After years of mounting pressure to make a decision on state-owned Santee Cooper, South Carolina lawmakers returned to Columbia on Tuesday and convened the 2021 legislative session. Lawmakers wasted no time getting started on debating the future of the debt-ridden utility.
In less than 30 minutes of debate, the House Ways and Means Committee approved House Bill 3194. This bill would authorize the General Assembly to sell the public utility (debt and all) to a private party, and sets up the procedures for any sale: by appointing a special committee to negotiate the sale.
As the House focused on its plan, two more bills were filed in the State Senate on Tuesday. Senate Finance Committee Chairman Hugh Leatherman and Senator Tom Davis each filed their own plans for the state-owned utility. Leatherman’s bill is similar to the House plan and establishes procedures for any potential sale. Davis’ bill calls for the utility to be transferred to a multi-state electricity distribution system called a regional transmission organization that currently does not operate in the state.
While addressing the committee during the afternoon hearing, Ways and Means Chairman, Representative Murrell Smith summed up the General Assembly’s sentiment toward Santee Cooper, saying, “I’ve yet to find anyone in here that says Santee Cooper ought to continue as is.”

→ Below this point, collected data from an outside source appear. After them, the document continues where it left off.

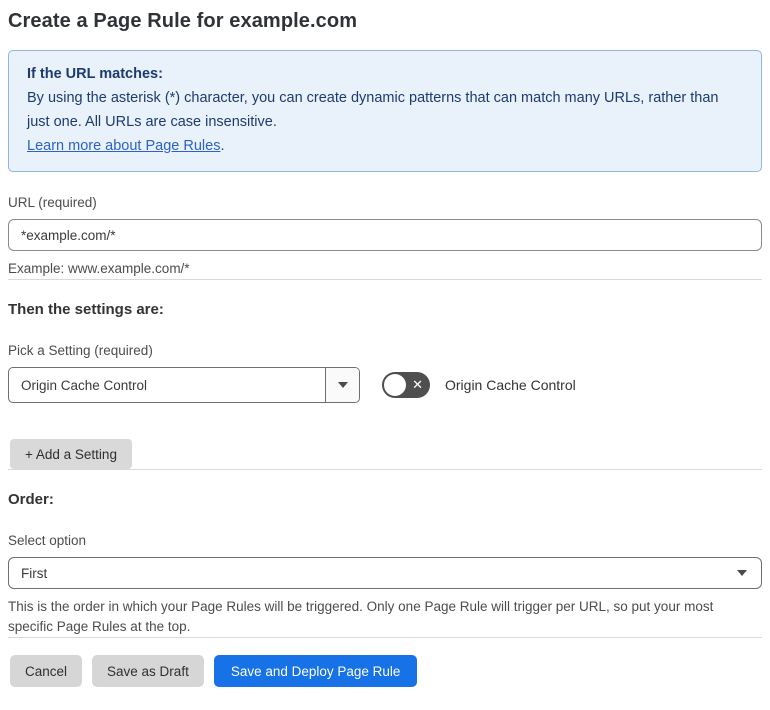  Describe the element at coordinates (184, 385) in the screenshot. I see `setting-dropdown: Origin Cache Control` at that location.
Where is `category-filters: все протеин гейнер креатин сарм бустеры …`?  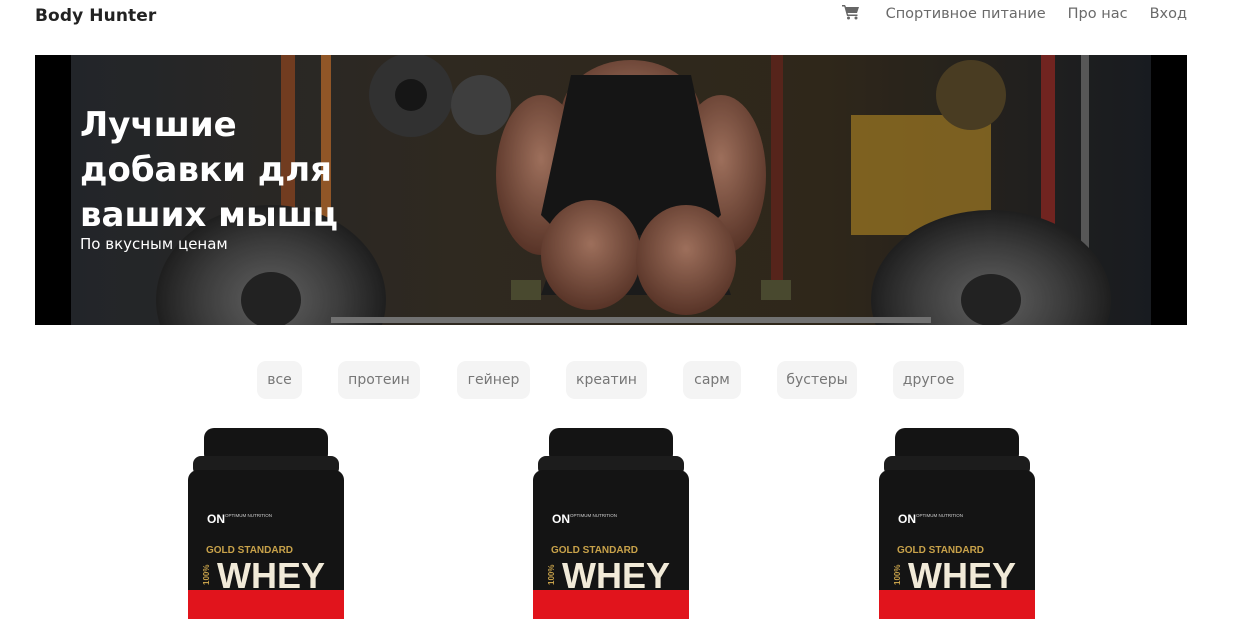
category-filters: все протеин гейнер креатин сарм бустеры … is located at coordinates (616, 380).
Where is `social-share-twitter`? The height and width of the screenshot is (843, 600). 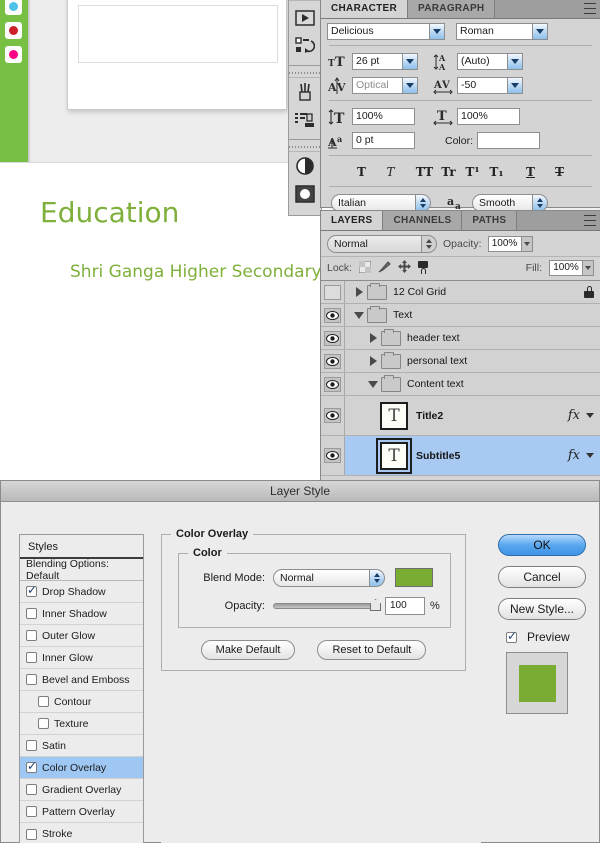
social-share-twitter is located at coordinates (14, 8).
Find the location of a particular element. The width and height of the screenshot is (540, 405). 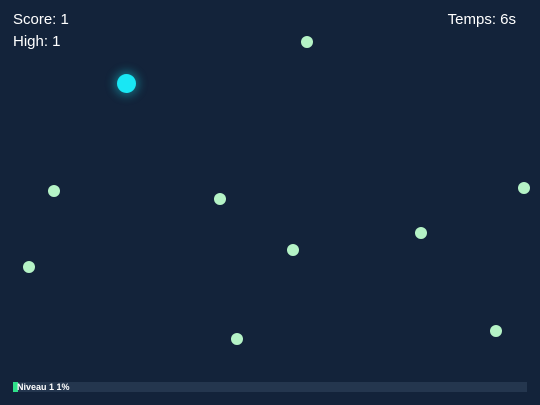

high-score-display: High: 1 is located at coordinates (37, 42).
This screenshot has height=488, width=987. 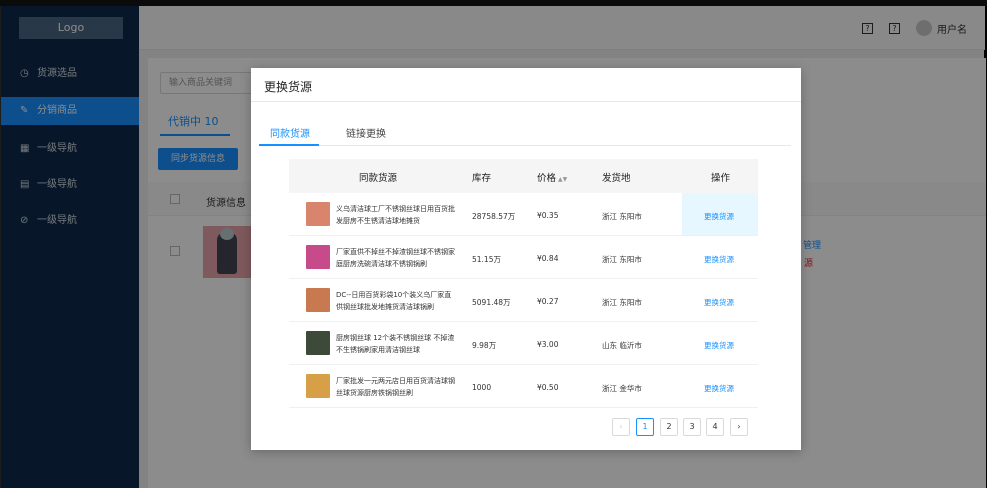 What do you see at coordinates (622, 346) in the screenshot?
I see `origin-value: 山东 临沂市` at bounding box center [622, 346].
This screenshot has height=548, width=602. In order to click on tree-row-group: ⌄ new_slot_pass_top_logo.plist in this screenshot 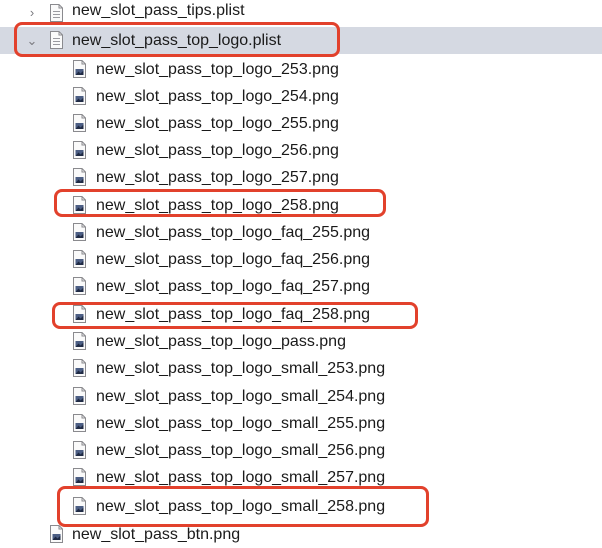, I will do `click(301, 40)`.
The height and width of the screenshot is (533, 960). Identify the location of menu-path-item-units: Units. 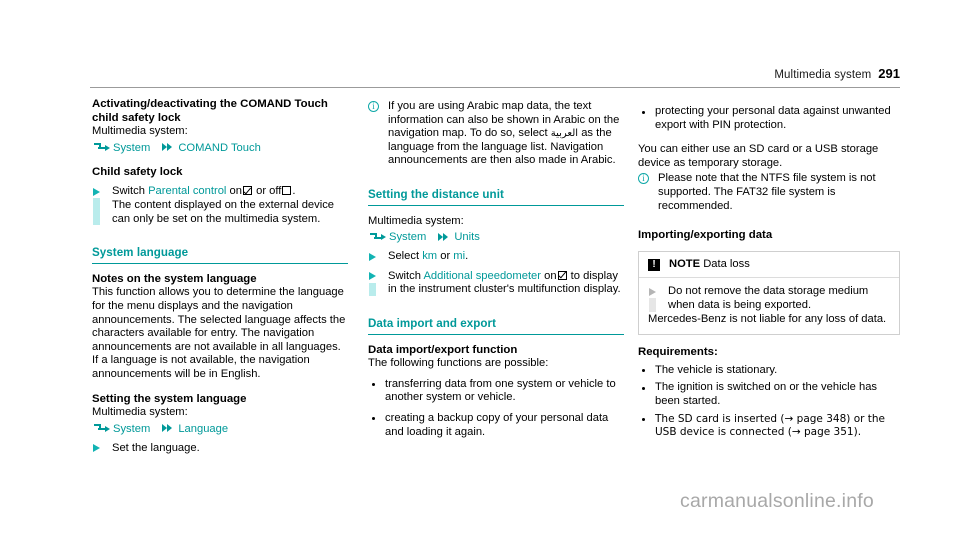
(467, 237).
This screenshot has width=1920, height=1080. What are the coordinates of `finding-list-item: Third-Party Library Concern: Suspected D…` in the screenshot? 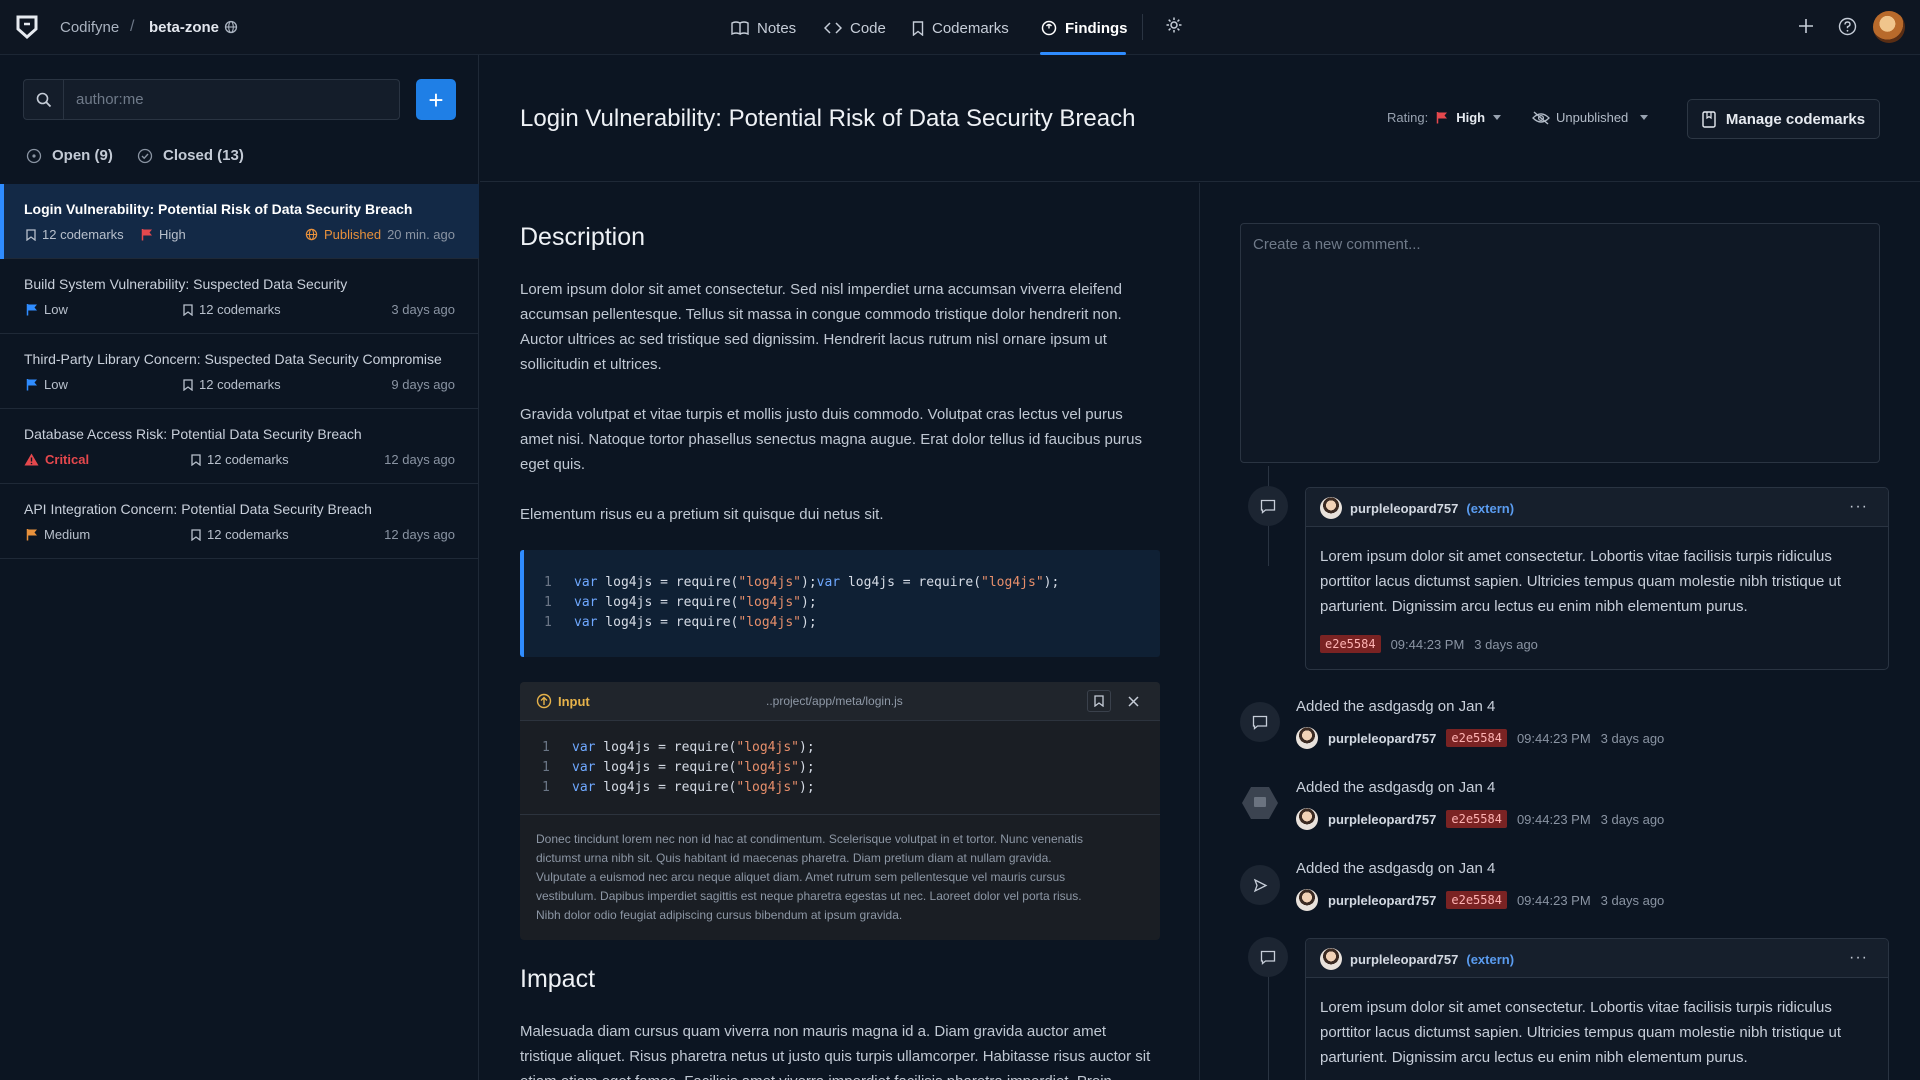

The bill will now advance to the full House for debate while the bills filed by Leatherman and Davis move to the Senate committees. It’s been three years since the state-owned utility pulled the plug on its failed VC Summer nuclear project and lawmakers are finally taking action to solve the largest financial disaster in our state’s history. If the fast pace at which lawmakers are moving is an indicator, the prospects of Santee Cooper remaining a state-owned utility is looking less and less likely.